I have a few questions about knowledge inference with individuals and
qualified cardinality restrictions. I think I misunderstand some basics
here, hence my questions. Let’s take the Pizza ontology as example
(http://130.88.198.11/co-ode-files/ontologies/pizza.owl). I am using Protégé
4.3.0 (Build 304).

I transform the original Margherita class into a defined class in the form
of:
Equivalent To: NamedPizza and (hasTopping some MozzarellaTopping) and
(hasTopping some TomatoTopping) and (hasTopping only (MozzarellaTopping or
TomatoTopping))

I added an individual TomatoTopping_Std, MozzarellaTopping_Std and
ThinAndCrispyBase_Std. When creating an individual PizzaMargherita_1 without
assigning it to any class but only giving it the object property assertions
hasTopping TomatoTopping_Std, hasTopping MozzarellaTopping_Std, hasBase
ThinAndCrispyBase_Std the Pellet reasoner cannot infer that this individual
belongs to the Margherita class. To my understanding, it should place it
there.

Question 1: Why is this inference not possible? (I am sure that this worked
the other day)

Further, I added an individual PizzaMargherita_2 of type Margherita.
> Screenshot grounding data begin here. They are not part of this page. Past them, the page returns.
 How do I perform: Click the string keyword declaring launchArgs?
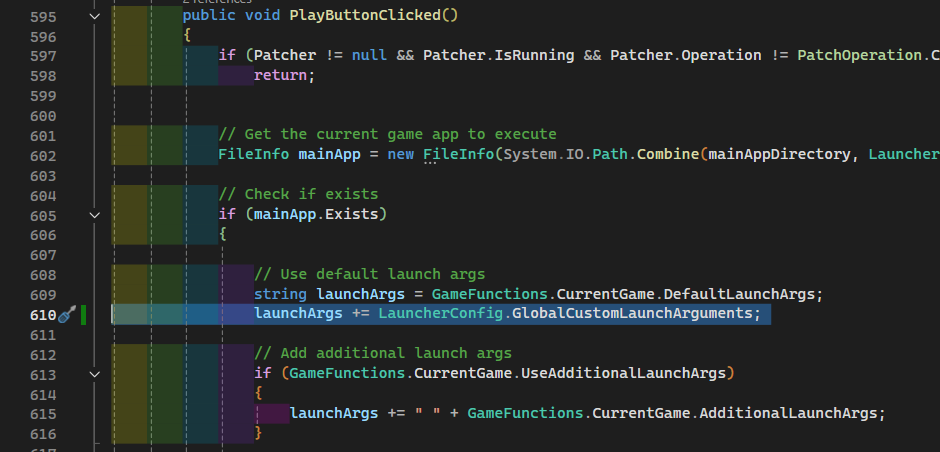click(281, 294)
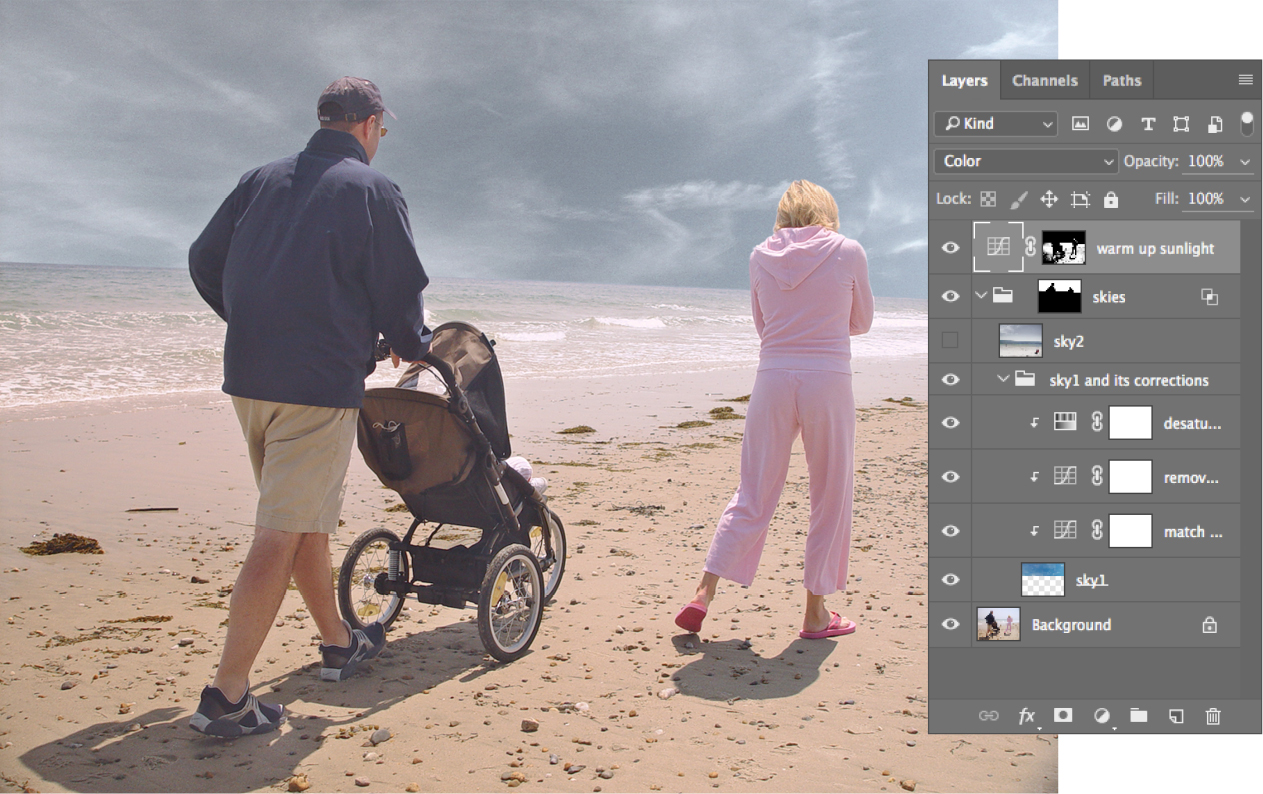This screenshot has width=1263, height=794.
Task: Hide the skies group
Action: tap(950, 296)
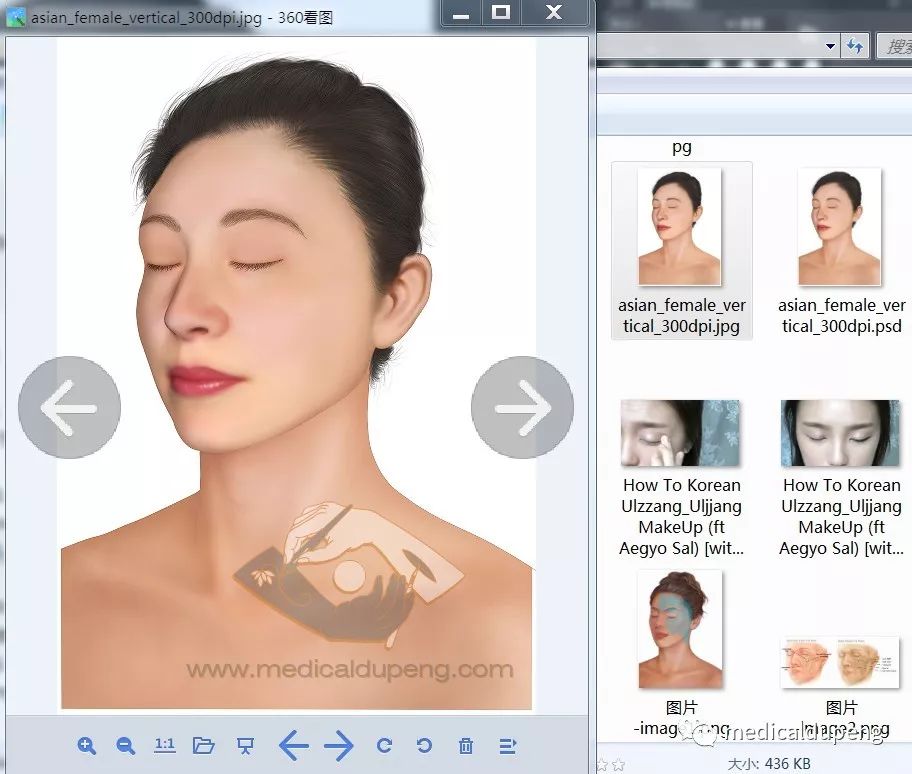Screen dimensions: 912x774
Task: Open the image list panel icon
Action: click(x=507, y=745)
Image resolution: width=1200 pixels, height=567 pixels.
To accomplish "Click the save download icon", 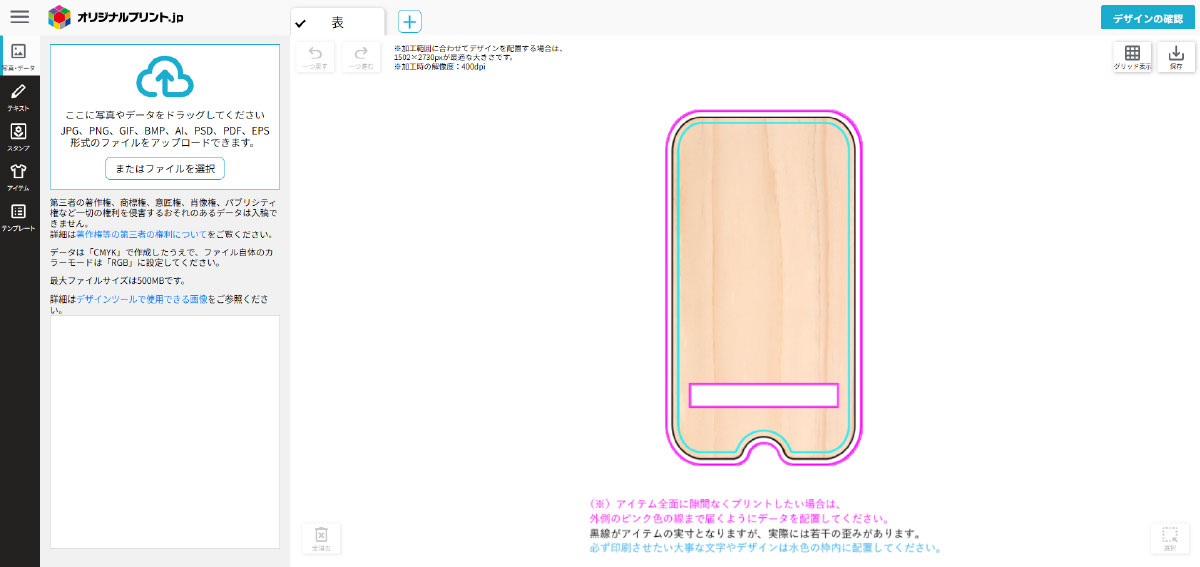I will [1176, 57].
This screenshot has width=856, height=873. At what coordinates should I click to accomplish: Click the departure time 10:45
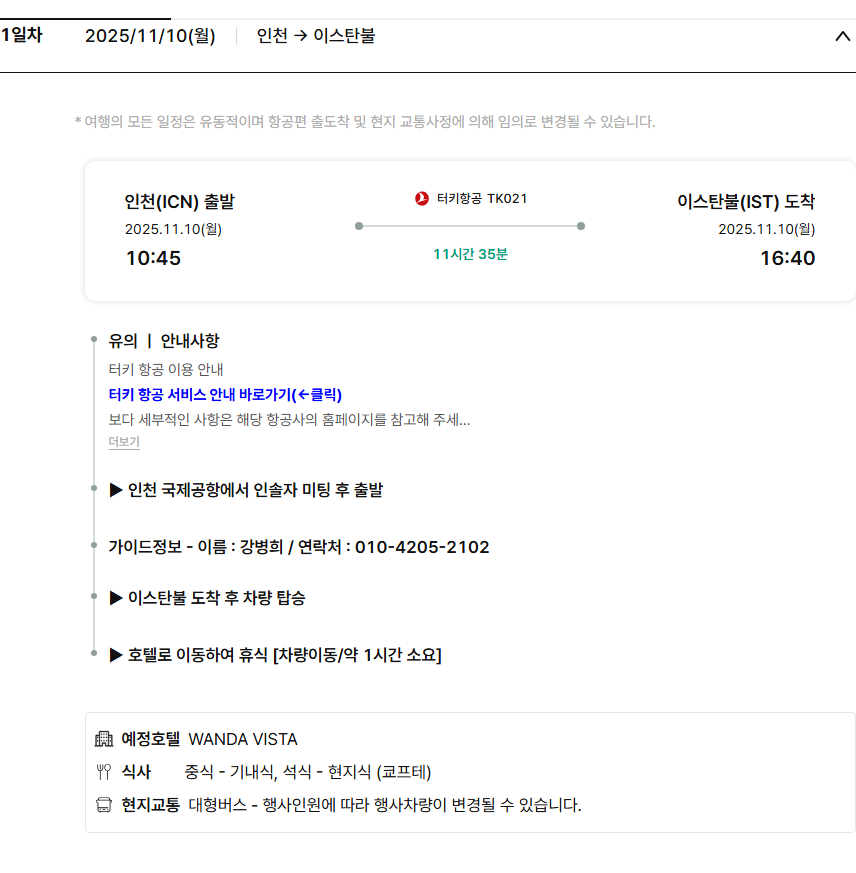point(153,258)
I am
sure that the other day when running the reasoner it inferred the hasTopping
TomatoTopping_Std, hasTopping MozzarellaTopping_Std, hasBase
ThinAndCrispyBase_Std properties. I recall this because I did not expect
this result. At the time this worked, the individual PizzaMargherita_1 was
also inferred to be a Margherita pizza, as the reasoner inferred both
individuals to be the same.

Question 2: Why did this happen? Can the reasoner really determine that
hasTopping TomatoTopping_Std, hasTopping MozzarellaTopping_Std, hasBase
ThinAndCrispyBase_Std must hold as these are the only individuals of the
respective classes?

Next, I defined an alternative description of a Margherita pizza
MarghertiaAlternative with a qualified cardinality restriction in the
following way:
Equivalent To: NamedPizza and (hasTopping exactly 1 MozzarellaTopping) and
(hasTopping exatly 1 TomatoTopping) and (hasTopping only (MozzarellaTopping
or TomatoTopping))

Question 3: Is this one correct way to model a defined Margherita pizza?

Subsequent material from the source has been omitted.